Methods to increase the FOV of these systems include employing multiple sensors and cameras, single-sensor and prism combinations, and gimbal-mounted camera systems. Of the single-lens, single-sensor implementations that exist, traditional fisheye and catadioptric lenses can both be used to produce a 180° × 360° hemispherical footprint on a single image sensor.
Although fisheye lenses can be used to capture images with a wide FOV, the resulting images suffer from a linear angular distortion.

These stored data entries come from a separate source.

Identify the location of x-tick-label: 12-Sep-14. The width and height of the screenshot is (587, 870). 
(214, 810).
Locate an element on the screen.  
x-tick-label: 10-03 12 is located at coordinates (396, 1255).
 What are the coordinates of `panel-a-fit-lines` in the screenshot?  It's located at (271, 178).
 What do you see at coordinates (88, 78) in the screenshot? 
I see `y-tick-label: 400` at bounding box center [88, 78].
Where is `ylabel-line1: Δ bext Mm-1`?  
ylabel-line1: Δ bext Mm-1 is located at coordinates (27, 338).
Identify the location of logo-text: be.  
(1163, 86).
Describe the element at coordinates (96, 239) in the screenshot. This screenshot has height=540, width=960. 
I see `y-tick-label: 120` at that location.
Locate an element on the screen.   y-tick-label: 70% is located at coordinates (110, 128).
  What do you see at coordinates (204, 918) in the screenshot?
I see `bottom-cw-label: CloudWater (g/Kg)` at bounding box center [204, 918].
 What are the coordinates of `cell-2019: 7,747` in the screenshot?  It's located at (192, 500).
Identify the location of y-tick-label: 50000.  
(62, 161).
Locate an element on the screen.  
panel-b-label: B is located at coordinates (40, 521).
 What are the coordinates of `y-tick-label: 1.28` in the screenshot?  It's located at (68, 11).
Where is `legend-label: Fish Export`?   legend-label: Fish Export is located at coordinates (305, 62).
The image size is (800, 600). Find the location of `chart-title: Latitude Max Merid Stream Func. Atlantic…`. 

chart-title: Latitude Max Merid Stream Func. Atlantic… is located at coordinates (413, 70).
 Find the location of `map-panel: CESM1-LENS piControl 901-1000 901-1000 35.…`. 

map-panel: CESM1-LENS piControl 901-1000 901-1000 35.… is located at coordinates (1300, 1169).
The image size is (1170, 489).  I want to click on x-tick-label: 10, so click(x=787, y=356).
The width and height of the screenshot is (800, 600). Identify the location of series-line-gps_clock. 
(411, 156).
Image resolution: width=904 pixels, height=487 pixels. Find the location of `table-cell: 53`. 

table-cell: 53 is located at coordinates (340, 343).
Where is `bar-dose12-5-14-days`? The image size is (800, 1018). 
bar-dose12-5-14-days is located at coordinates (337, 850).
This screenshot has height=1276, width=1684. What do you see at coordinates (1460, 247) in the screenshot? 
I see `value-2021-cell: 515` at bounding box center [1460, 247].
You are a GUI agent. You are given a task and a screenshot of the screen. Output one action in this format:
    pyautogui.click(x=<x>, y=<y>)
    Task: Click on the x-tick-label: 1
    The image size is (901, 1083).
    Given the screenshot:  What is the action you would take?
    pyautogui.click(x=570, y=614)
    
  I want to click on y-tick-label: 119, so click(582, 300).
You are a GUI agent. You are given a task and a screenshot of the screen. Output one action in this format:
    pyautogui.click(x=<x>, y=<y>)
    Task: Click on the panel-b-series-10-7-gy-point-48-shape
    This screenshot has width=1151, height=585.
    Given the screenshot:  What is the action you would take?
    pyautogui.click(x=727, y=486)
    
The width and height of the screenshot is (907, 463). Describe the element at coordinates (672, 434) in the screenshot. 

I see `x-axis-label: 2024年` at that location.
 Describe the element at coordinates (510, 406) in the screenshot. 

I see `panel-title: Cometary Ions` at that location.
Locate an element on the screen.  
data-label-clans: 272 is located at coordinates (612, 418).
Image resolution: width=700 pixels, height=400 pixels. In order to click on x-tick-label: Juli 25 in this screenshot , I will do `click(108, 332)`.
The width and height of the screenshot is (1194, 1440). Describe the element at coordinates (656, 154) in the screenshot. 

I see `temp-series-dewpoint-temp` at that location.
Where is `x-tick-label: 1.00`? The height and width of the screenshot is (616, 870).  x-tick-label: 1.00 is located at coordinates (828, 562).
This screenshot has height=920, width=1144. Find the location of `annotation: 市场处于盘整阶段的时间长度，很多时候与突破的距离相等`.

Image unwrapping then results in data captured at the periphery of the image having a lower resolution than data captured at the center.
Catadioptric lenses can also be used to produce a similar 180° × 360° hemispherical footprint, but the central obstruction created by the nature of their design results in a central blind spot where no image data can be captured.
“In many surveillance applications,” says Gib de Medeiros, vice president of custom panoramic applications with ImmerVision (Montreal, QC, Canada), “image data at certain areas within the field of view are less important than others.”
In a security application used in a building, with a camera mounted on the ceiling facing down, image data at the periphery of the FOV may reveal building lights and sprinkler systems; image data at the center may reveal the top of a person’s head. The most important data, however, may be captured within a region a number of degrees from the vertical axis (see figure, part a).
ImmerVision has invented a 360° panomorph lens where the panoramic coverage area can be divided into different zones, all of which present to the image sensor a different resolution (see figure, part b). Since the objects in Zone B (at 60° to the vertical axis) of the figure are most significant, the relative angular resolution in pixels/degree in Zone B should be higher than Zone A or C.
The panomorph lens is designed to increase the resolution of the image where required. When the angular FOV (α) is mapped as a function of the position of the CCD or CMOS imager sensor of the camera (d), it can be seen that for a small angle (Zone A), the slope is high, corresponding to a lower pixel/degree resolution. Similarly, the slope is lower in Zone B, which corresponds to a higher pixel/degree resolution.
To bring the technology to market, ImmerVision is working with a number of companies to develop specialized lenses for a number of different applications. In January 2011, the company announced that Santec (Ahrensburg, Germany) had developed a video surveillance camera based on the technology. The SNC-P3601M, 1.3-Mpixel 25-frame/s IP-based network dome camera features an integrated panomorph lens and uses ImmerVision Enables recording and viewing devices to provide 360° surveillance from various simultaneous perspectives.
At the SPIE Defense, Security + Sensing show, held in April 2011 in Orlando, FL, the company also demonstrated Pipe Unwrapping software from POSM Software that can be used with teleguided pipeline inspection systems from RS Technical Services (Petaluma, CA, USA). In operation, data captured by the single-camera imager mounted in the inspection system can be remapped to produce a flat map of the inside surface of pipelines and sewers.